More than soccer in Brazil: Bugs, blinding rain keep Amazon visitors on guard
By Joe Tash
There are two things every traveler to the Brazilian Amazon should know about — sudden, ferocious downpours that can turn you and your belongings into a sodden mess, and tarantulas.
Our family of three traveled through Brazil in June and July to experience the 2014 World Cup in this soccer-crazed nation, and also see some of the country’s famous sites. Since our first match was in Manaus, a city of about two million people in the middle of the vast Amazon region, we decided to book a three-day, two-night stay at a jungle lodge on the Rio Mamori, a tributary of the Amazon River.
After only two days in Manaus, where we watched Switzerland dispatch Honduras, 3-0, at the gleaming white Arena Amazonas stadium, I was ready for the relative peace and tranquility of the jungle. Manaus may be located far from any other city, but it’s no sleepy outpost. Giant video screens were set up in the plaza next to the city’s historic opera house, where fans from many nations cheered on their teams.
After each day’s matches, Samba orchestras with dozens of musicians and drummers played late into the night, as the crowds sang and danced. Our hotel room overlooked a busy street where impromptu street cafes had been set up.
A van from the Dolphin Lodge arrived at our hotel promptly at 8 a.m. on our third day in Manaus. A small man with a shy smile introduced himself as “Mo,” and said he would be our guide. (We later learned he also owned the lodge.) We loaded our bags into the van, which took us to a ferry landing, where we boarded a boat to take us to the far shore of the Amazon River. Along the way, we stopped at the “meeting of the waters,” where the murky whitish-brown water of the Amazon and the dark, coffee-colored water of the Rio Negro come together.
The waters don’t mix because of their differing temperatures, flow rate and acid content, Mo explained.

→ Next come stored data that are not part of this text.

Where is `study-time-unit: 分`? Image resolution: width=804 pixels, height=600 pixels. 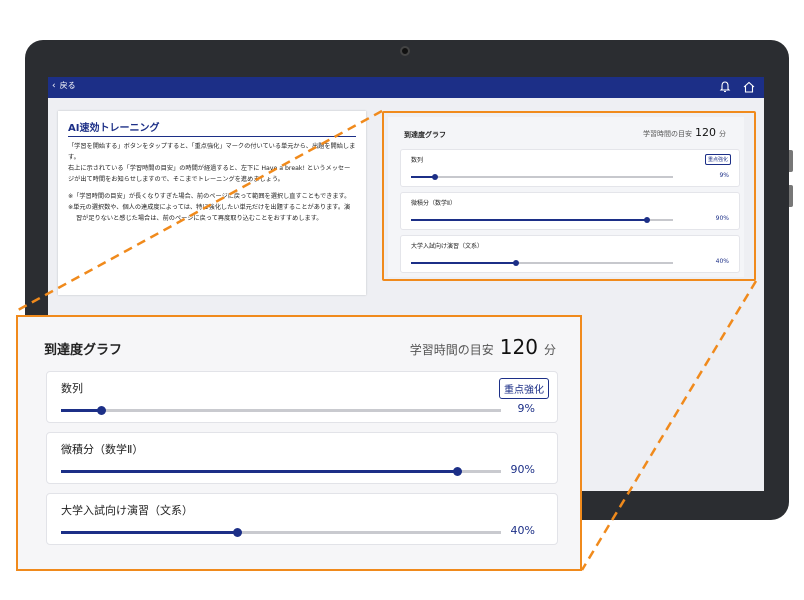
study-time-unit: 分 is located at coordinates (550, 350). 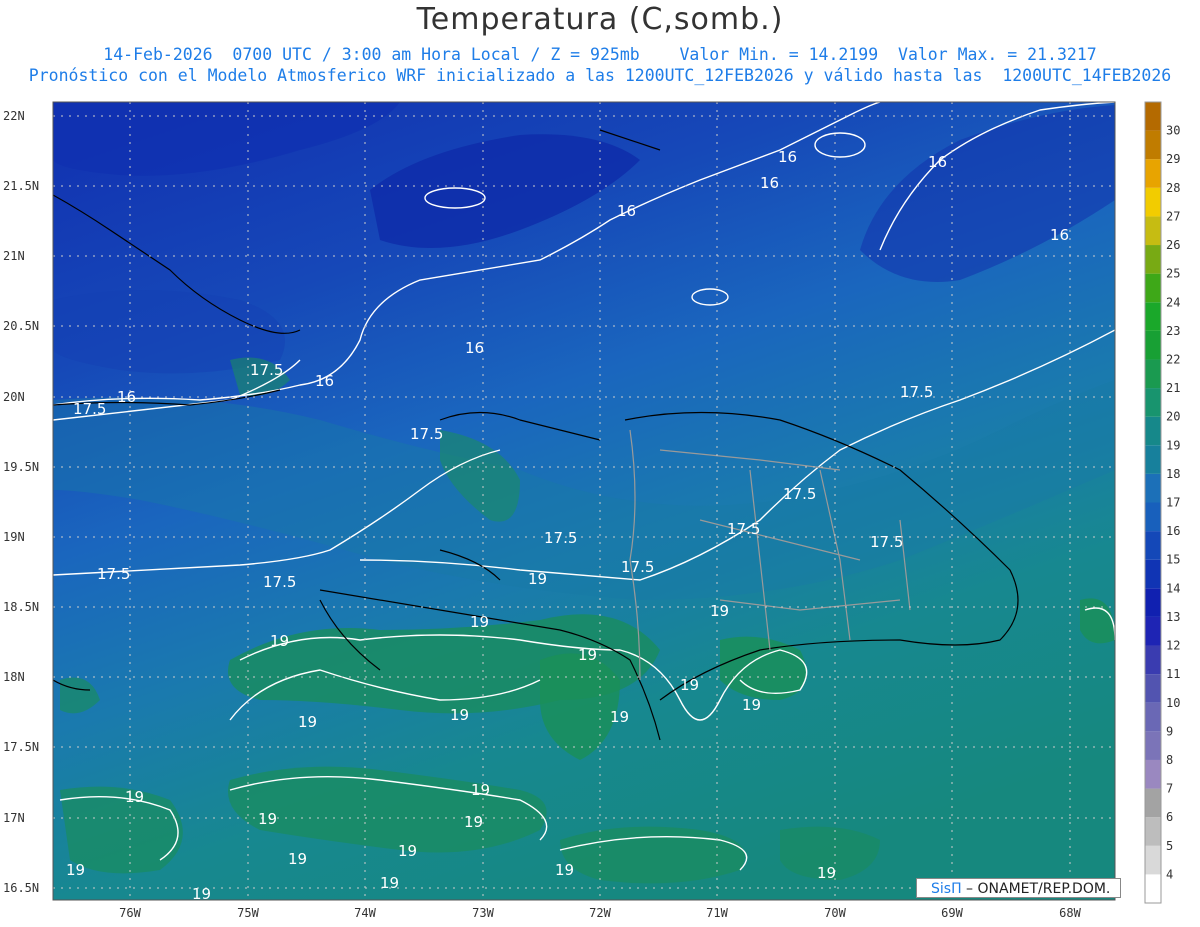 What do you see at coordinates (600, 913) in the screenshot?
I see `lon-tick-label: 72W` at bounding box center [600, 913].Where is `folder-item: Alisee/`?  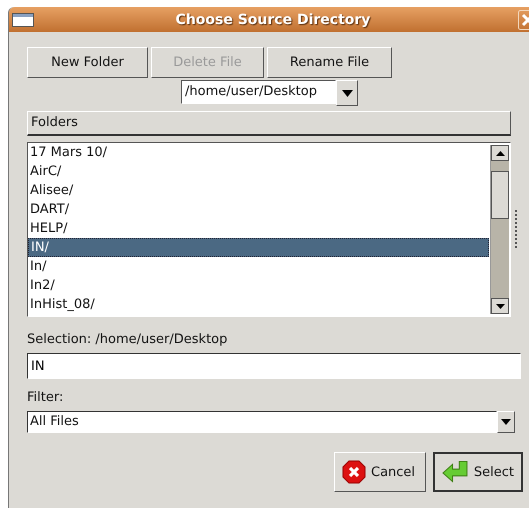 folder-item: Alisee/ is located at coordinates (258, 190).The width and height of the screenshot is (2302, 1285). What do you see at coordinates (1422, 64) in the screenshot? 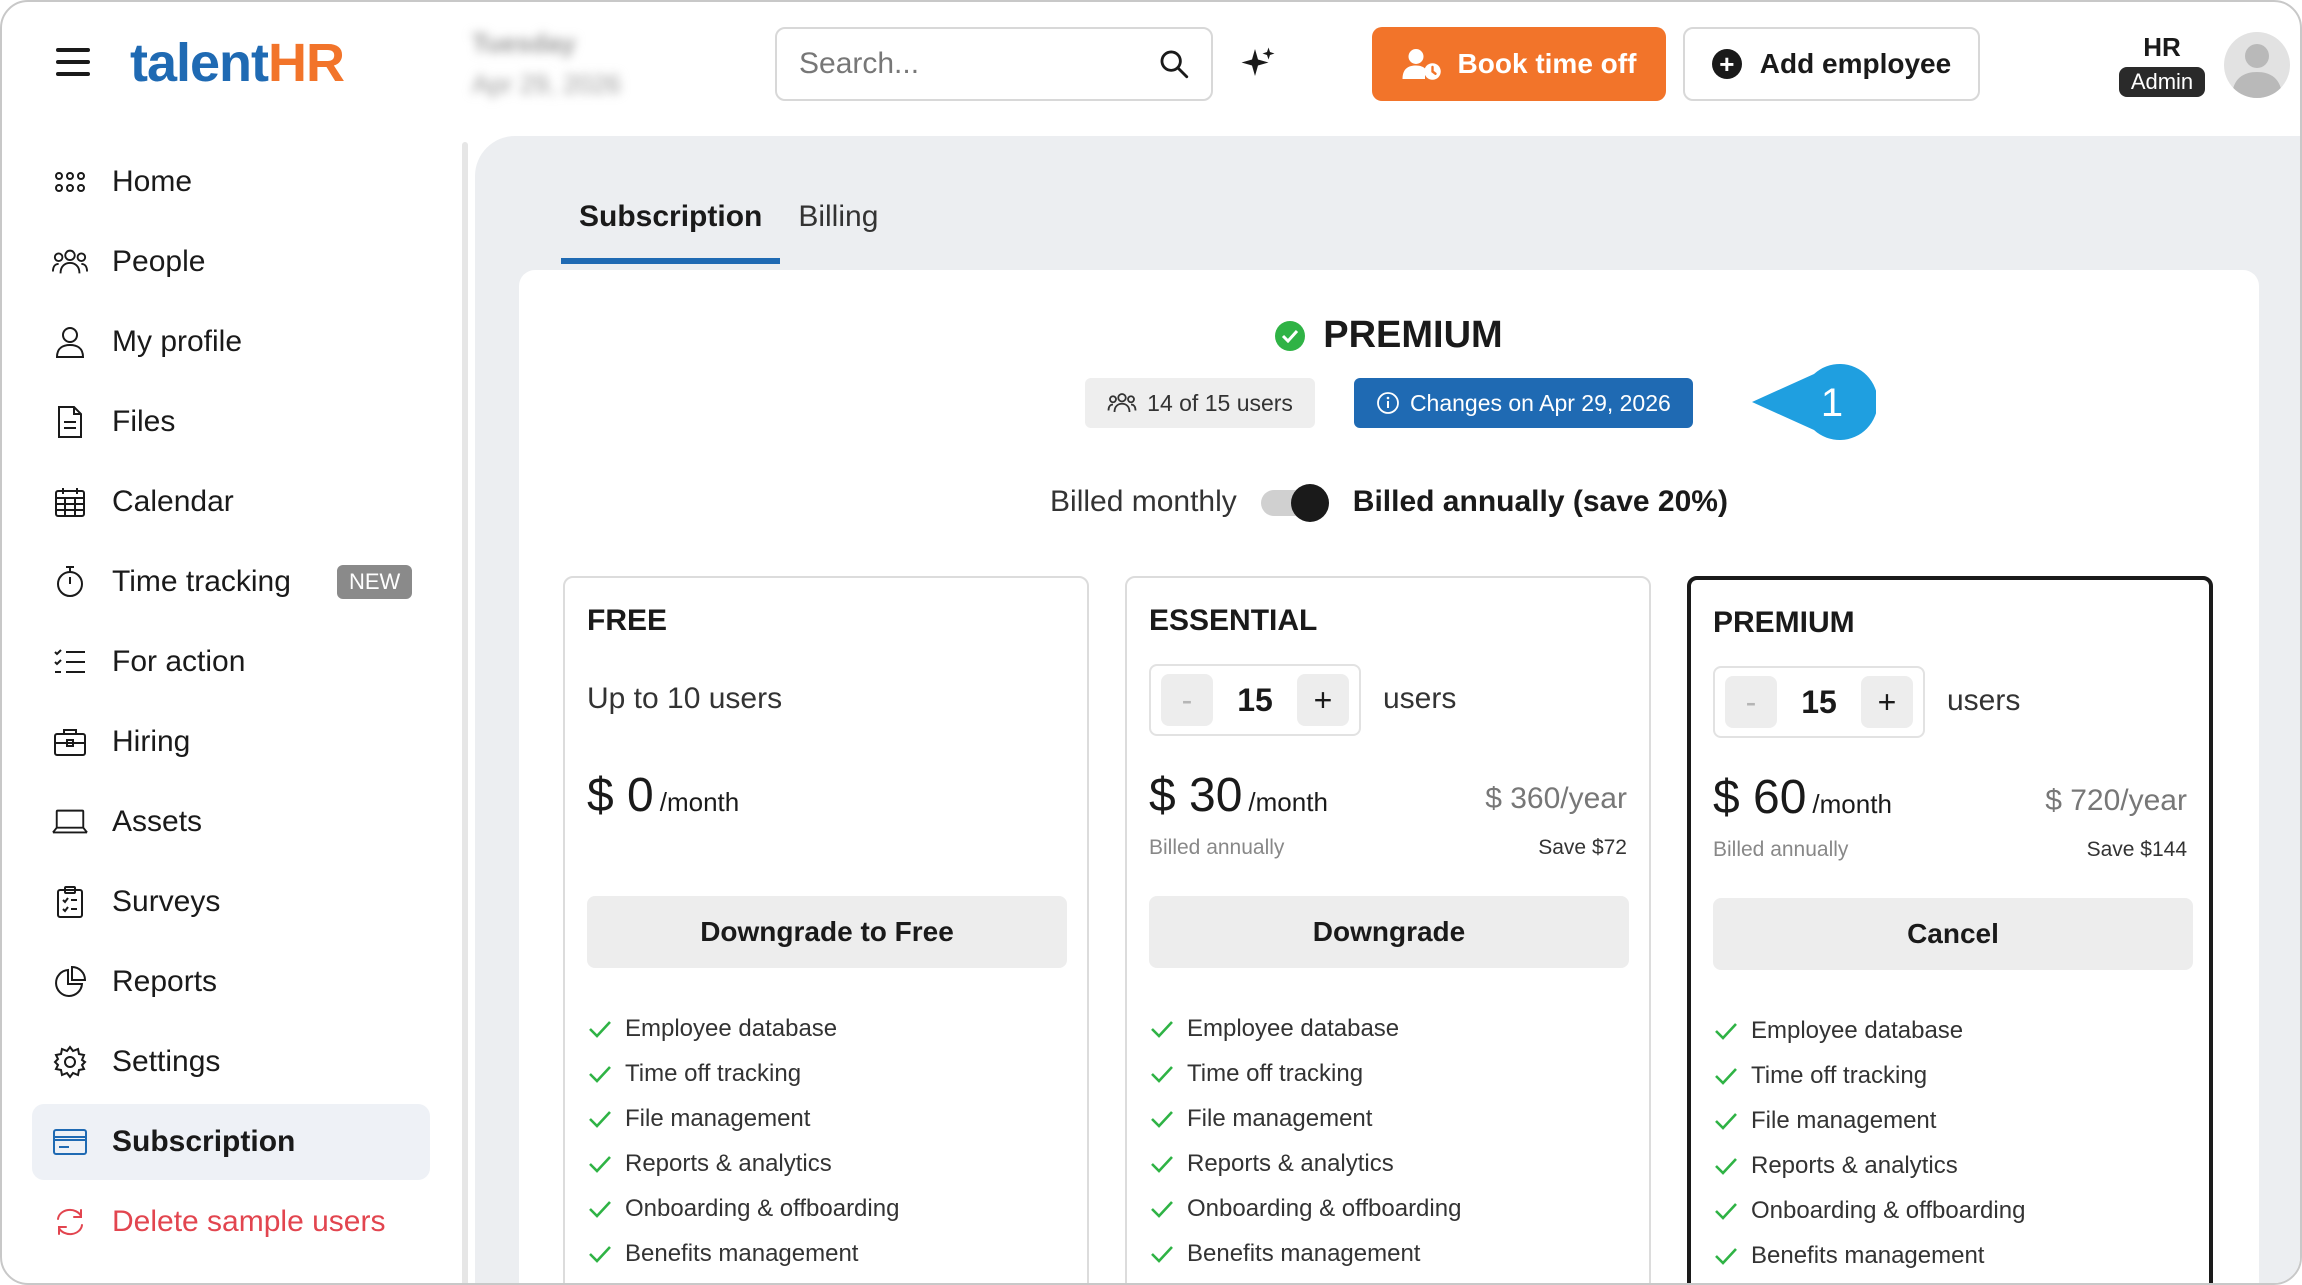
I see `user-clock-icon` at bounding box center [1422, 64].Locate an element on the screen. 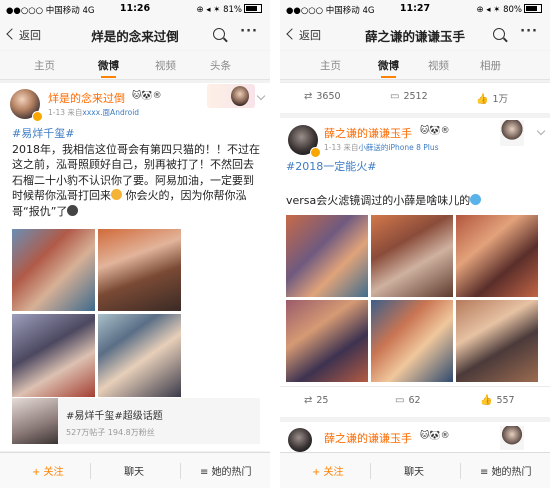  next-post-card: 薛之谦的谦谦玉手 🐱🐼® is located at coordinates (415, 437).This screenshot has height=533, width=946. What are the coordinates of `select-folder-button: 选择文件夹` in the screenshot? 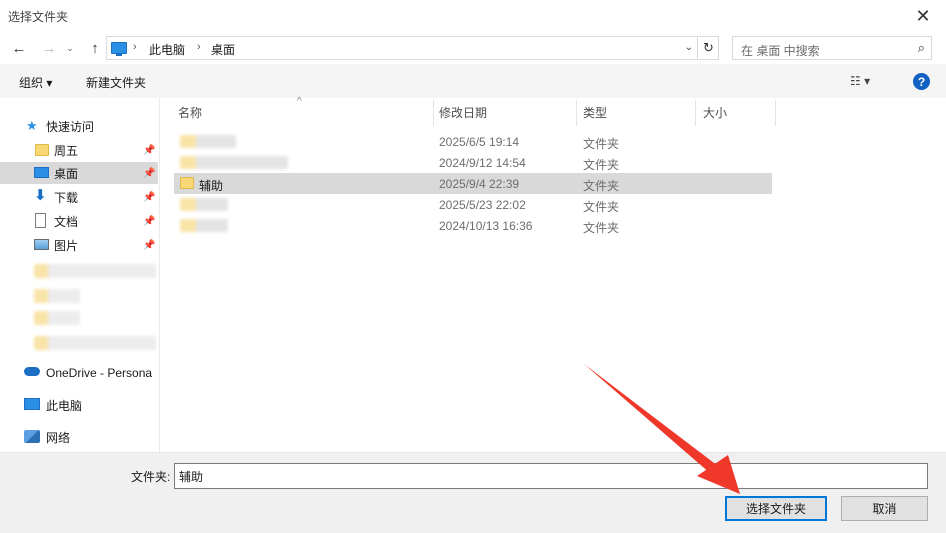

Then we boarded a VW bus for a bumpy ride over a dirt road, to the riverbank where we climbed into small, open motorboats for the final leg of the trip to the rustic lodge. Mo and his crew carefully balanced luggage and passengers so the boats wouldn’t tip.
We threaded our way through trees, vines and vegetation in the flooded forest, an area that is landlocked during the Amazon’s annual dry season.
As the river widened and we picked up speed, a light rain began to fall, which quickly became heavier. Since our bags, which included laptops, cameras and other electronic gear, were exposed to the elements, Mo pulled up to a wooden house on stilts at the edge of the river.
The gracious couple welcomed us and our bags inside their two-room, tin-roofed dwelling. “I know everybody around here,” said Mo, who had grown up on area’s waterways.
After the squall passed, we hopped back in the boats for the short trip downriver to the lodge. But Mother Nature wasn’t quite done with us. A few minutes from our destination, the skies opened up and we were drenched with sheets of rain. Although it felt exhilarating to be rushing along the river in a driving rain, our clothes and bags were soaked. Luckily, I had covered the bag containing my laptop with a plastic poncho, and it survived.
Over the next three days, we were introduced to an astonishing variety of flora and fauna, including tree sloths, monkeys, river dolphins and electric eels, all of which call the Amazon basin home. We also saw many types of birds, such as hawks, herons, toucans and vultures.
We hiked through the jungle, fished for piranha with bits of raw beef for bait (the sharp-toothed fish outsmarted our family, stealing the meat but avoiding the hooks), and trawled the riverbank in the deep blackness of night, looking for the red eyes of caiman, a reptile resembling a crocodile. When Mo spotted one about two feet long, he snatched it up and allowed us to hold it for photos, instructing us to grasp it by the neck and tail to avoid its snapping jaws and sharp teeth.
Then, of course, there were the hairy, eight-legged denizens of underground warrens in the forest. During our trek, Mo showed us the holes where tarantulas lurk, driving one from her lair by inserting a long twig. That was disconcerting enough.
But on our last night at the lodge, we were sitting at the long wooden dinner table when my 17-year-old daughter cried out, pushed back her chair and tumbled over backward. I thought she had seen a small spider, which terrify her. Instead, the group of us watched in horror and amazement as a tarantula the size of my fist scuttled away along the floorboards. The creature had apparently fallen from the rafters onto my daughter’s lap. She was fine, although shaken, with a story to tell. Mo said nothing similar had ever happened during his nine years of running the lodge, and we took him at his word.
According to National Geographic, the tarantula isn’t particularly dangerous to humans in spite of its fearsome appearance. Although its bite is painful, the tarantula’s venom is weaker than that of a typical bee.
The next day, we took the reverse journey back to Manaus, after crowding into Mo’s brother’s living room — in a stilt house just up the river from the lodge — to watch Brazil’s thrilling victory over Chile in penalty kicks, triggering fireworks and jubilation.
Visitors to Brazil with an affinity for wildlife will surely be rewarded by a trip to the Amazon. Just make sure to bring your rain gear, and watch out for the spiders.